Directions: Which of the lines below holds the string "resolution"? Copy every line that does.

Stored items:

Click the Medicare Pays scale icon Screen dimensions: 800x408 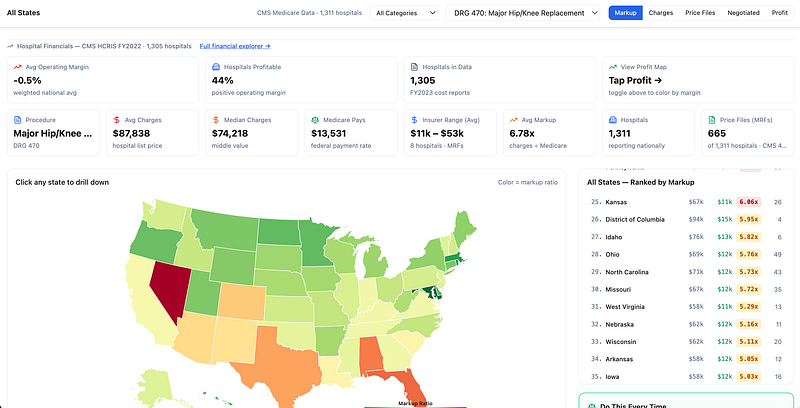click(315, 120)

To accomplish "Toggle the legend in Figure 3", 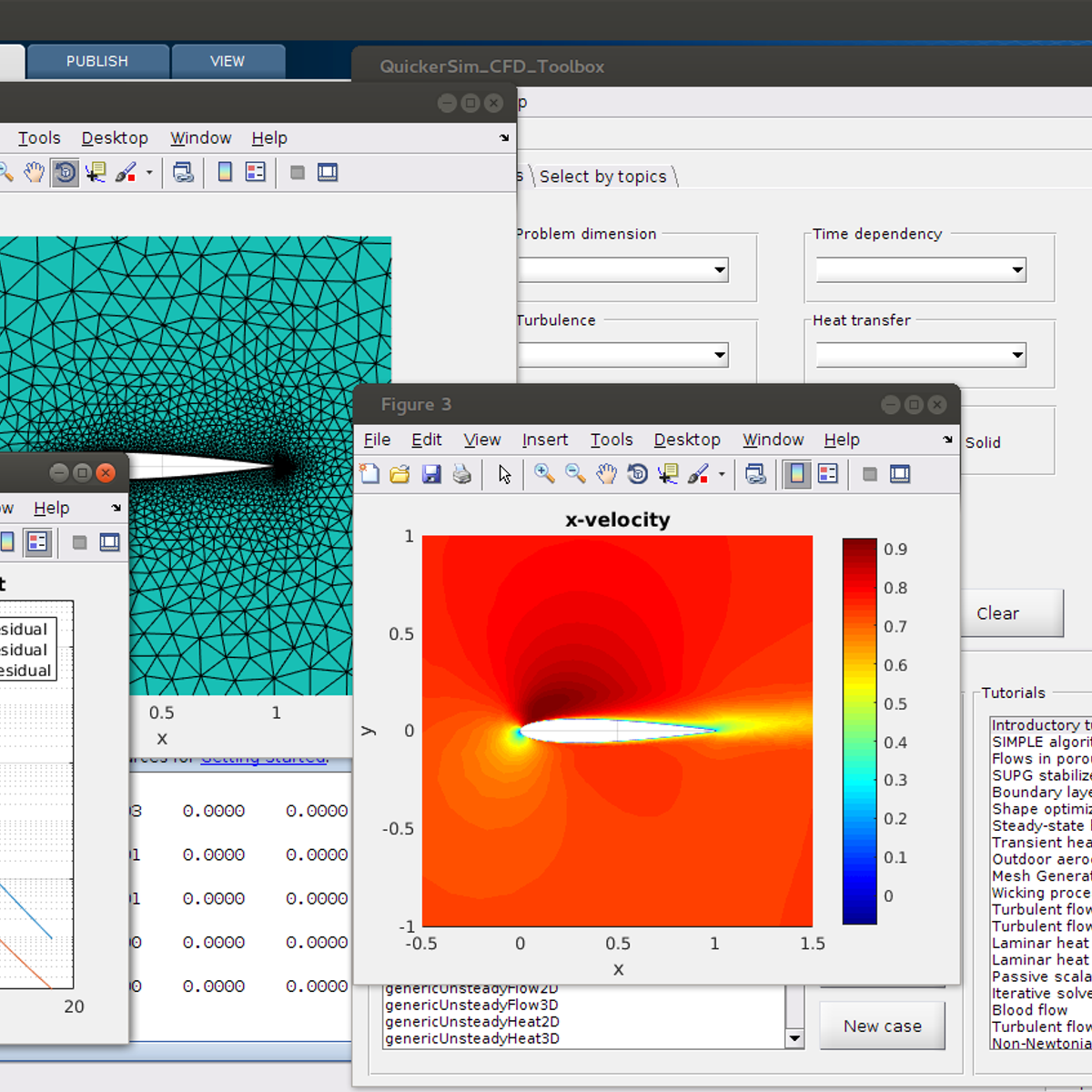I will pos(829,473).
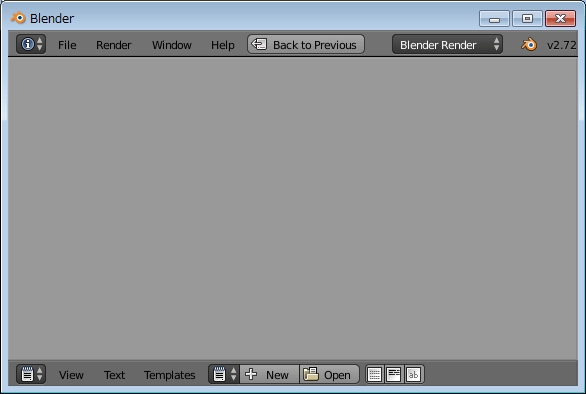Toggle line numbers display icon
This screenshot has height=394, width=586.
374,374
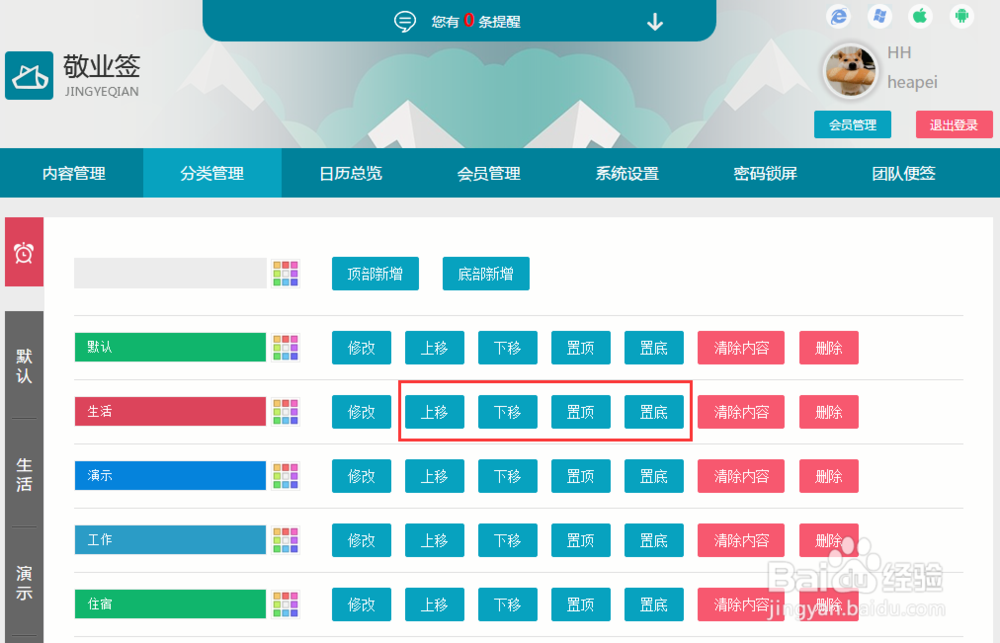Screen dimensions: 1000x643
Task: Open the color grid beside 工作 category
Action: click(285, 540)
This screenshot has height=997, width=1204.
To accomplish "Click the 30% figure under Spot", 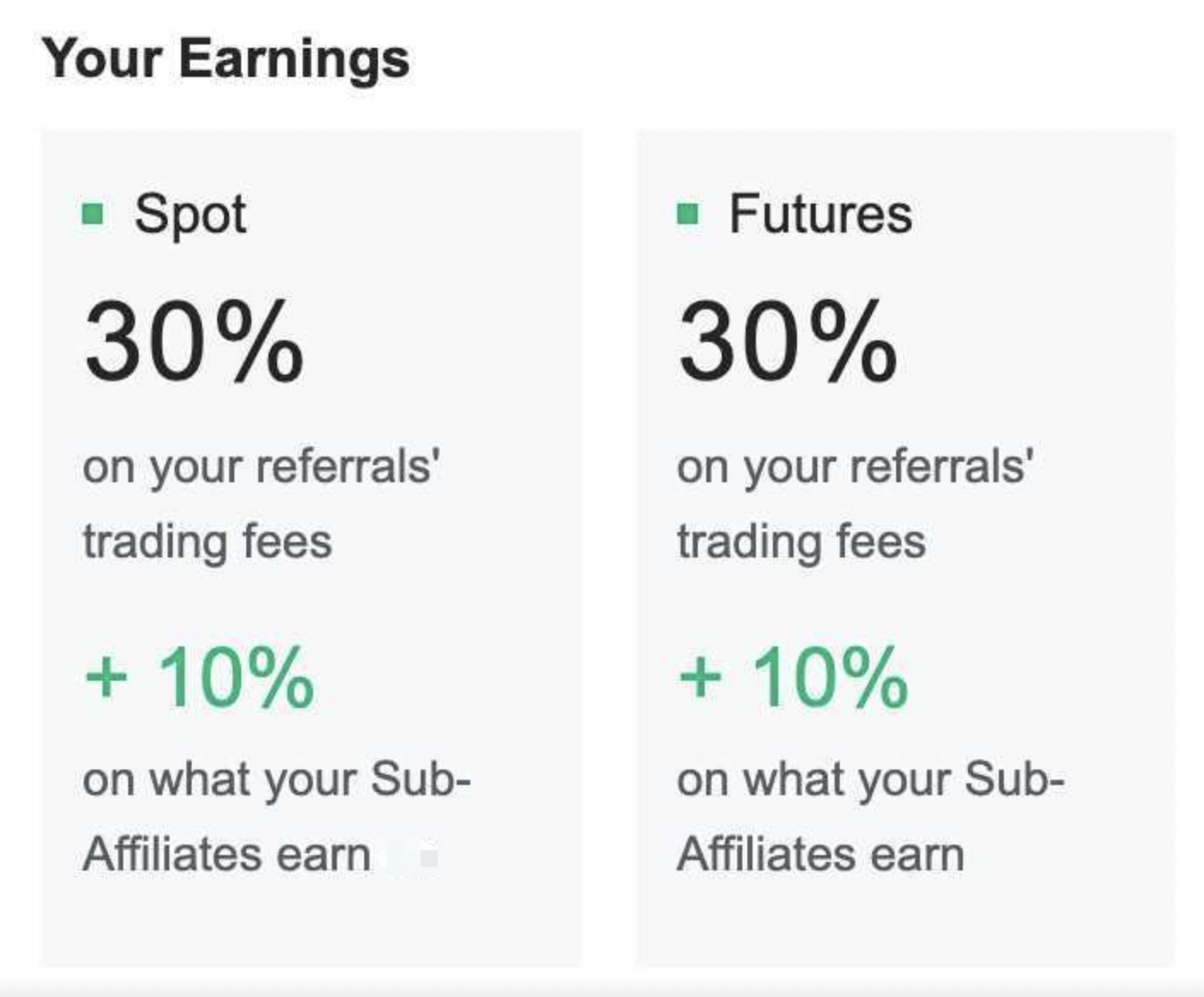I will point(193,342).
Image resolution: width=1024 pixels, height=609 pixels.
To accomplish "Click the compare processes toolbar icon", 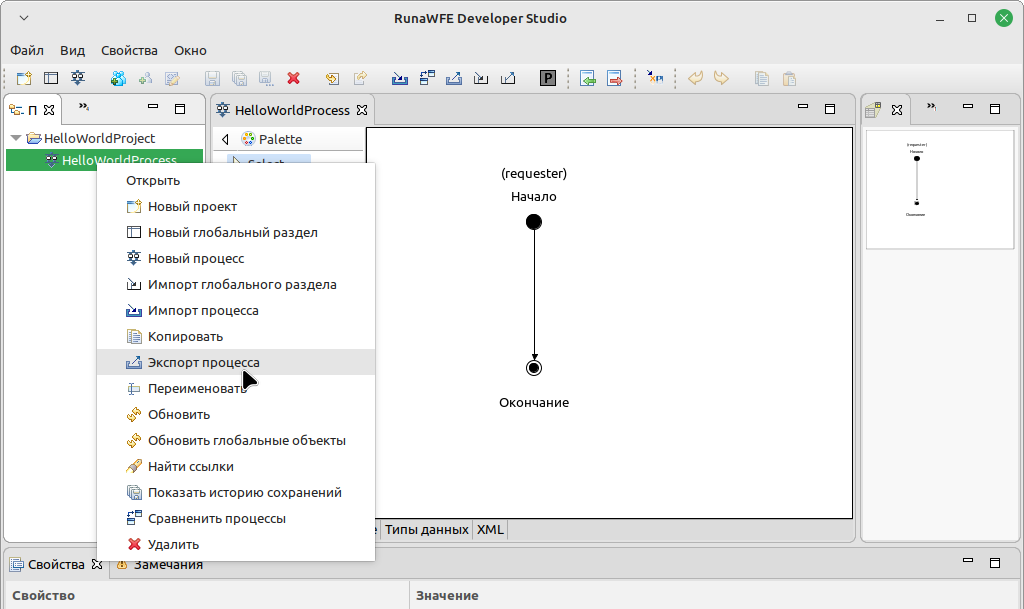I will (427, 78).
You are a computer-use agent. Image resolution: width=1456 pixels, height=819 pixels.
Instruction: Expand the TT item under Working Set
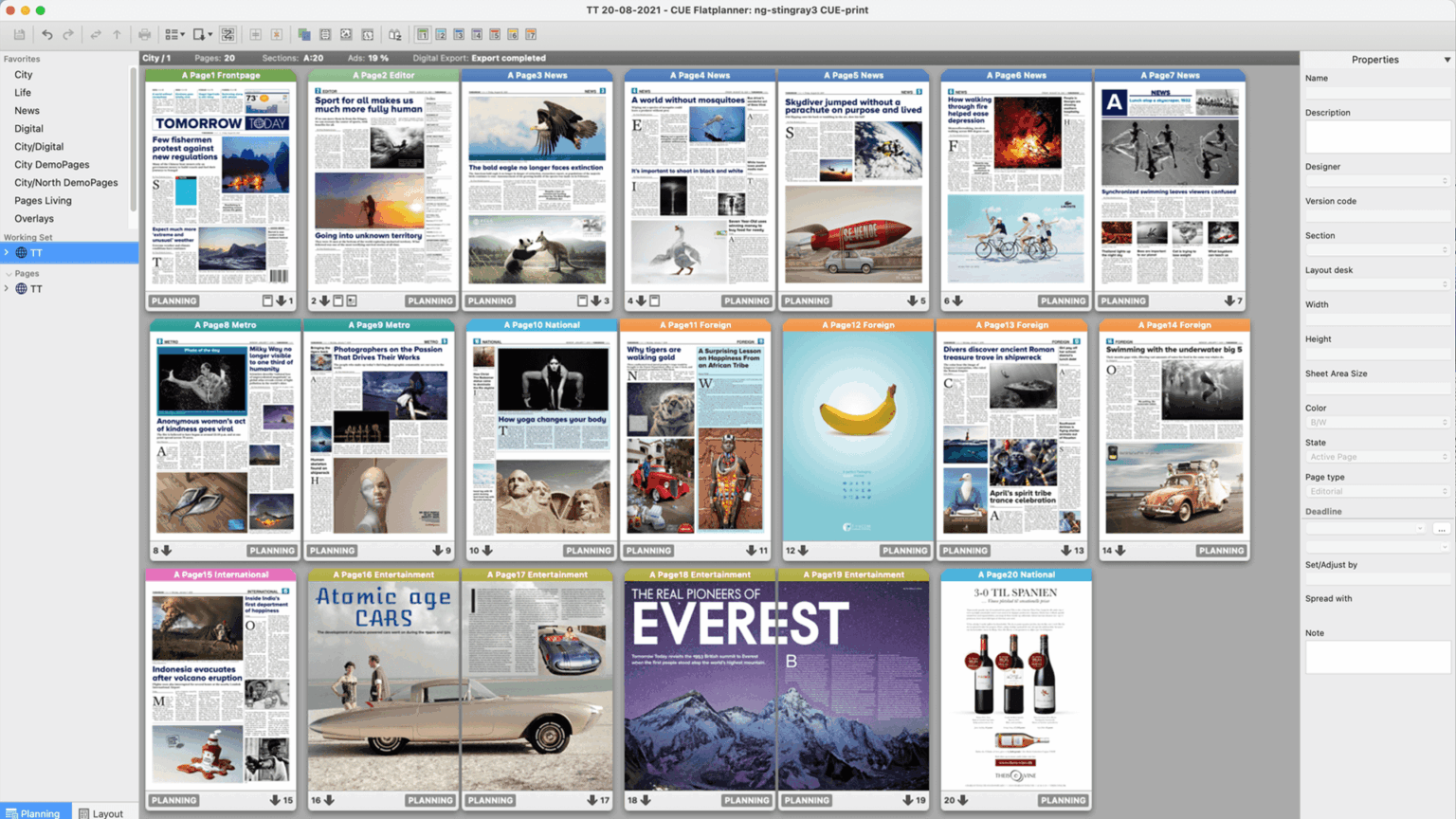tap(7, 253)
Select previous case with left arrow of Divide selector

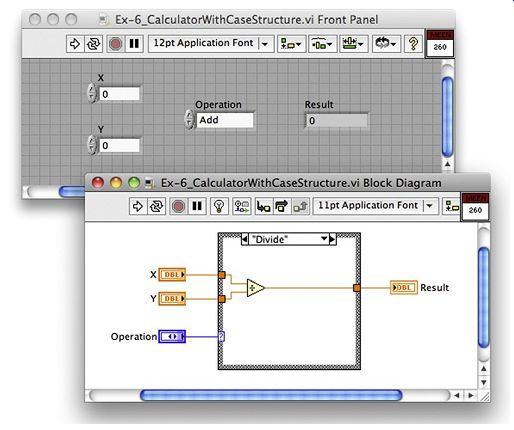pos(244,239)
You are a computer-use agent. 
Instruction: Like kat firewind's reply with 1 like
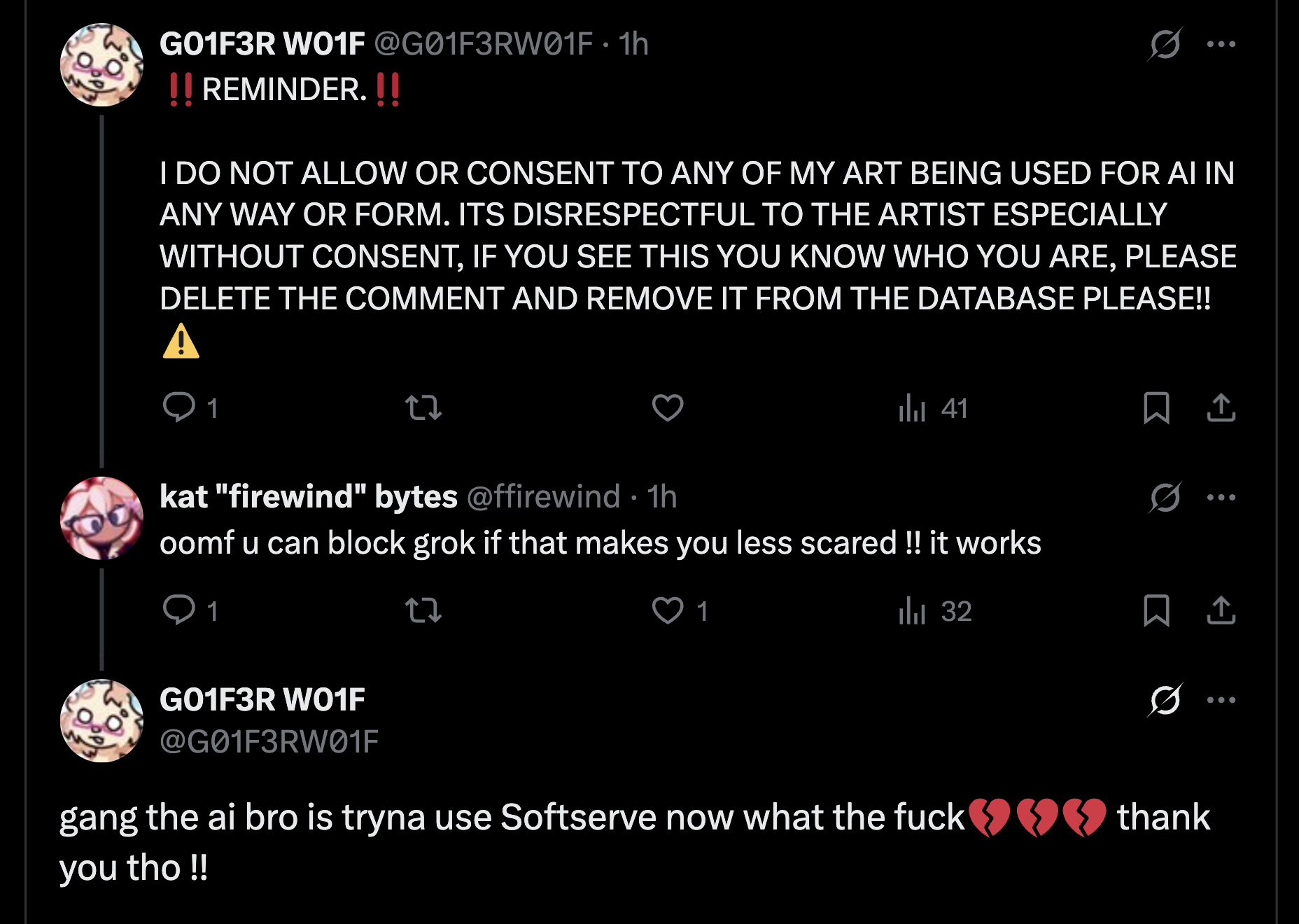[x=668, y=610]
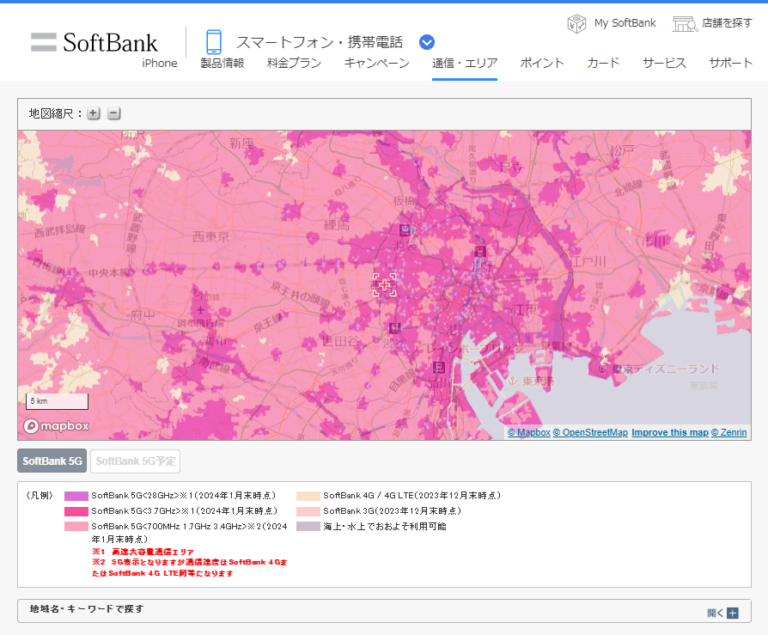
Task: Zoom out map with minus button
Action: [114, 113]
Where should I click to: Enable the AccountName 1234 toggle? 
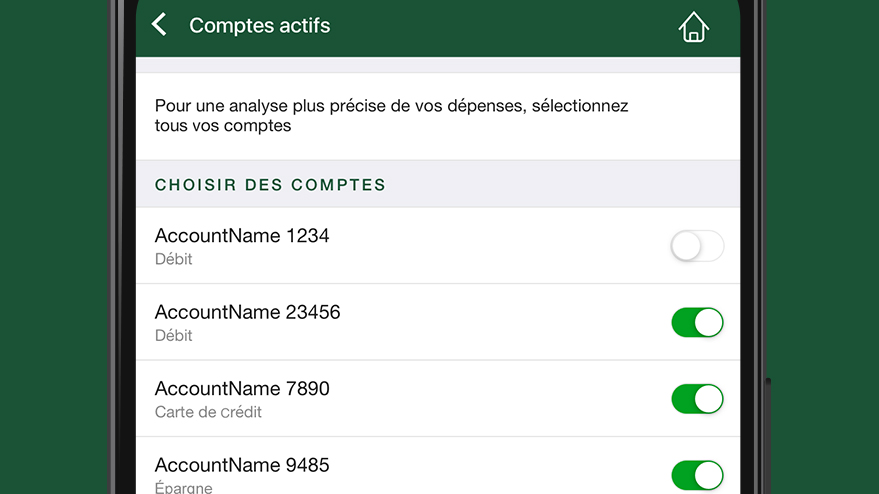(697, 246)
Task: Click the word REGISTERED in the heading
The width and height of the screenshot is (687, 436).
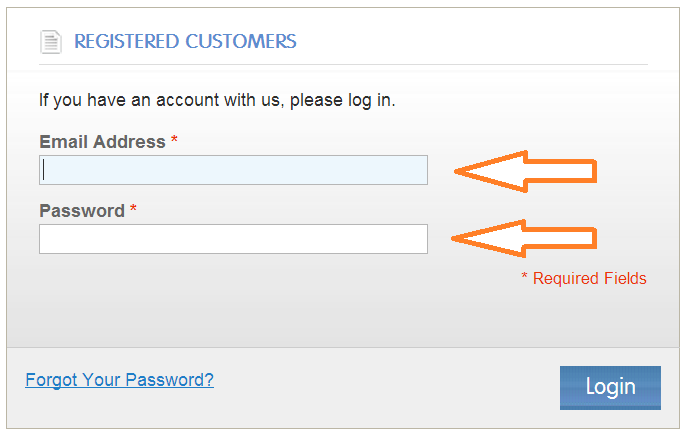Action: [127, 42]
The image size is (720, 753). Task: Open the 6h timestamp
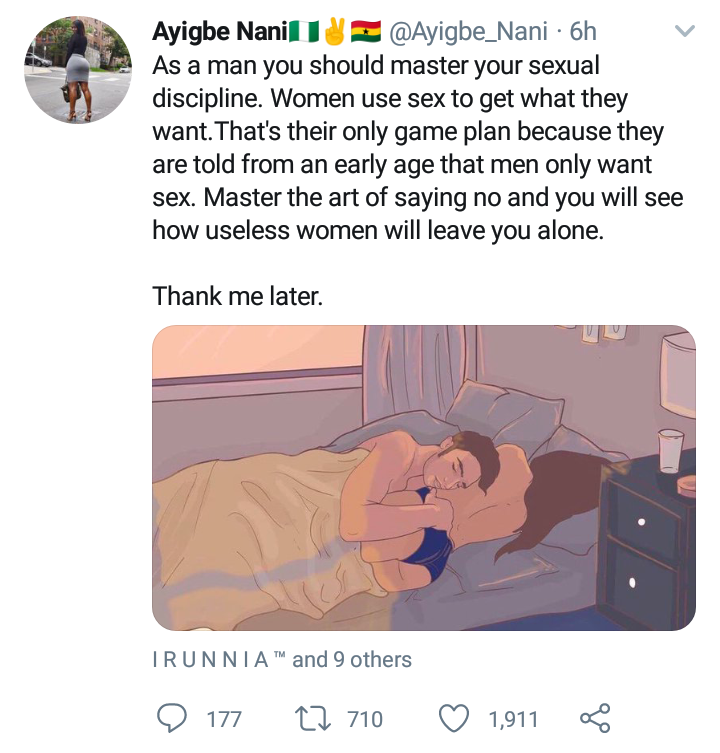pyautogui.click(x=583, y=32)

Worked solution:
Image resolution: width=1024 pixels, height=609 pixels.
You are a computer-use agent. Image resolution: width=1456 pixels, height=819 pixels.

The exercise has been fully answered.